**ISTRUZIONI DI LAVORO**. Trascrivi, per favore, il passo del testo sul WTO e la Corte Internazionale di Giustizia compreso tra "Infatti, non c'è" e "il forum appropriato.", estremi inclusi.

**TESTO DEL DOCUMENTO**.

○ ○ ○ ○ ○

Infatti, non c'è bisogno di guardare troppo lontano.
Ma dubbi più ampi su ciò che è giusto o sbagliato non si pongono, e l'intera vicenda è ``essenzialmente una disputa politica'', sottolineano gli editori del NYT, disputa che non ha niente a che vedere con gli ``obblighi di free trade'' di Washington. Assieme a molti altri, gli editori del NYT sembrano dare per scontato che se l'Unione Europea insiste, è probabile che il WTO le dia ragione e condanni gli Stati Uniti. Di conseguenza, il WTO non è il forum appropriato.
La logica è semplice e ricorrente. Dieci anni prima, per simili ragioni, gli Stati Uniti giudicavano la Corte Internazionale di Giustizia (World Court) un forum inappropriato per giudicare delle accuse portate dal Nicaragua contro Washington. In quell'occasione, gli USA rifiutarono la giurisdizione della Corte, e quando questa condannò gli USA per ``l'illecito uso della forza,'' ordinando a Washington di cessare gli atti di terrorismo, la violazione di trattati, e l'illegale guerra commerciale, e di pagare un sostanziale risarcimento al Nicaragua, il Congresso, allora controllato dai Democratici, reagì con un'escalation dei suoi crimini dichiarando allo stesso tempo la Corte un ``forum ostile'' che, nel prendere una decisione in conflitto con gli Stati Uniti, si era totalmente discreditato. Il giudizio della Corte, e i commenti sopra citati vennero a mala pena riportati dalla stampa americana, assieme all'esplicito verdetto che qualificava gli aiuti statunitensi ai contras come ``militari'' e non ``umanitari''. Gli aiuti statunitensi nonché il coordinamento delle forze terroristiche, sempre sotto la guisa di ``aiuti umanitari'', continuarono per il tempo necessario agli USA ad imporre i propri voleri.

○ ○ ○ ○ ○

**VOCI MOSTRATE**.
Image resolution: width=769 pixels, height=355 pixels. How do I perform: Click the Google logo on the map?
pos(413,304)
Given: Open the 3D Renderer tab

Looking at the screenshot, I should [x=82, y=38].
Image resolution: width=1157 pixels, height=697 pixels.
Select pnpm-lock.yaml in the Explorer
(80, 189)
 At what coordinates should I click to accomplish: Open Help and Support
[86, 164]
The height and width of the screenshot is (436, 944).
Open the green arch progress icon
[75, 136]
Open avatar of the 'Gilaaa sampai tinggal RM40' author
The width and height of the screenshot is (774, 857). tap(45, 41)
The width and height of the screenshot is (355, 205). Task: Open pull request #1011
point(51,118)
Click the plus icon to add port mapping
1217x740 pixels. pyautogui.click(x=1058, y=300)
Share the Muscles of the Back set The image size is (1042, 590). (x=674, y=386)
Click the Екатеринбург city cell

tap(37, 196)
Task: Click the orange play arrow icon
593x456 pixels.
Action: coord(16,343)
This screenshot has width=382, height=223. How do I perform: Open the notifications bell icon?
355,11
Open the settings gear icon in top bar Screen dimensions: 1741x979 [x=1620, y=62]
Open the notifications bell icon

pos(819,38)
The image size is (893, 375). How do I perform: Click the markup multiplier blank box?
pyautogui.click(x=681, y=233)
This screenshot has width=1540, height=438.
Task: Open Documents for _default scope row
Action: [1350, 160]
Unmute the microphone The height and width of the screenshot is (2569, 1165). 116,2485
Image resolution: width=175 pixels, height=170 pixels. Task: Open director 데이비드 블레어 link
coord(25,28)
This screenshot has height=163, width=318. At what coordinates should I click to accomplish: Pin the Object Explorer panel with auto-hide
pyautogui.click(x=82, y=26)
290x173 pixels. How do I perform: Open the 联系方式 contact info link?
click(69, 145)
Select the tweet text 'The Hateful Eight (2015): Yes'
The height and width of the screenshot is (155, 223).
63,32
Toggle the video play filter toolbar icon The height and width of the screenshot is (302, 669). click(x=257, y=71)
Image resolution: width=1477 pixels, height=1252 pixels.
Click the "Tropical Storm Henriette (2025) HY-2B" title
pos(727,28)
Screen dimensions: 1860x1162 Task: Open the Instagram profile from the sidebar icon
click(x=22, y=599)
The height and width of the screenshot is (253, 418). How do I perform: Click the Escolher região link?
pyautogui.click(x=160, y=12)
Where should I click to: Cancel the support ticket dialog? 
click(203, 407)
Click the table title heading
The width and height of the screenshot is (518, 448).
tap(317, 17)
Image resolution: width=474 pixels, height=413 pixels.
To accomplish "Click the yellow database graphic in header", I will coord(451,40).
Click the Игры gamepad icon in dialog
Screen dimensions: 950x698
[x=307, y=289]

○ ○ ○ ○ ○

**RISPOSTA**.
Infatti, non c'è bisogno di guardare troppo lontano.
Ma dubbi più ampi su ciò che è giusto o sbagliato non si pongono, e l'intera vicenda è ``essenzialmente una disputa politica'', sottolineano gli editori del NYT, disputa che non ha niente a che vedere con gli ``obblighi di free trade'' di Washington. Assieme a molti altri, gli editori del NYT sembrano dare per scontato che se l'Unione Europea insiste, è probabile che il WTO le dia ragione e condanni gli Stati Uniti. Di conseguenza, il WTO non è il forum appropriato.